Dreaming of Falling: Grief, Loss, and Soccer Mommy.
I often wake up with Soccer Mommy stuck in my head (today it was Driver.) But I wouldn’t call her music catchy. Instead, Sophie Allison writes songs that burrow deep: into your brain and into your heart, leaving a long lasting imprint. For me, a certified millennial, Allison’s music captures the essence of the coming-of-age music I recorded off the radio onto cassette tapes for my Walkman, alone in my room, wondering if anyone else felt the same way that I did.
I discovered Soccer Mommy, a little late to the game in 2020, and immediately felt like I had found a sonic-kindred spirit. To me, she is an amalgamation of so many musical women I love – Hope Sandoval of Mazzy Star, of Liz Phair, Avril Lavigne in her Let Go era, Michelle Branch, Fiona Apple, Sheryl Crow; Natalie Imbruglia in her Left Of The Middle days. Introspective and raw, her lyrics search for and expose the deep, dark and grim bits to examine them with refreshing honesty, exploring themes like loneliness, heartbreak, depression, and self-doubt – but woven through much of her music are quiet, steady messages of resilience, personal growth, and self-acceptance. These are songs that shimmer and sprawl, drenched in brain-tingling guitar fuzz and cinematic Main Character melancholy, like sunlight filtered through closed curtains.

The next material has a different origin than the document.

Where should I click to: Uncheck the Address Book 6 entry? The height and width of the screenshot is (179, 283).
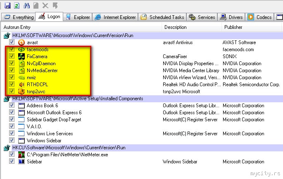(x=12, y=106)
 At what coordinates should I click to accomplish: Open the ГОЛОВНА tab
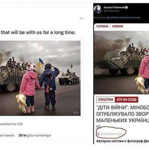point(102,26)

Allison’s latest album, Evergreen, is a meditation on grief and loss, held together with a gentle but persistent throughline of hopefulness. You can hear it in the sweep of the violins, and in the soft edges of her voice, even when it catches with emotion. It’s another near-perfect record from an artist who understands how to navigate Big Feelings with grace. To allow the waves to come, experiencing them in real time while having the wisdom to trust that they’ll pass, eventually. Allison has a way of seeing, feeling, unpacking, and sharing the dark, sticky bits of life in a way that doesn’t feel dangerous, but is honest and relatable.
Here, Astrophe speaks with Allison about the creative process that is songwriting, the making of Evergreen, and her all-time favourite guitar pedal.
I'd love to start off by talking about the new album. I think it's an especially beautiful record, because your relationship with melancholy … from my perspective, anyway, is so relatable. This album obviously is coming from some deep emotional feelings. Can you talk a little bit about your creative practice ?
I think for me, writing songs has always been kind of a place where I take my feelings and my thoughts and I try to make them into something concrete – instead of just a bunch of craziness that doesn't make any sense. It's really personal, and that's something that is present with all of my albums. And obviously with this record, it was a little bit more centered on a specific kind of feeling and the specific thing that I was going through. A lot of change and loss. So it's always very personal to me, but this album is even more so.
But it's interesting – I've been doing that since I was a kid and it's still the same process for me. It's just sitting down, playing guitar and kind of … seeing what comes up and what comes out, and rolling with it. And then trying to take that initial feeling and initial idea and craft it into something more specific and more, you know, structured.
You write all of your music with a guitar?
Yeah, I never write without a guitar.
You play a lot acoustically as well. Is it hard to switch a song out from acoustic to electric or is it kind of just like a different way of expressing the same thing? How do you choose which one is right for the song?
To be honest, I don't really like playing acoustic live. I am always switching them over. There's a lot of stuff that I write on an acoustic guitar, that we record on an acoustic guitar, and then when it comes time to play it live ... I just don't want to do it. It's just honestly kind of an annoyance in my opinion. They never sound as great. They're more awkward.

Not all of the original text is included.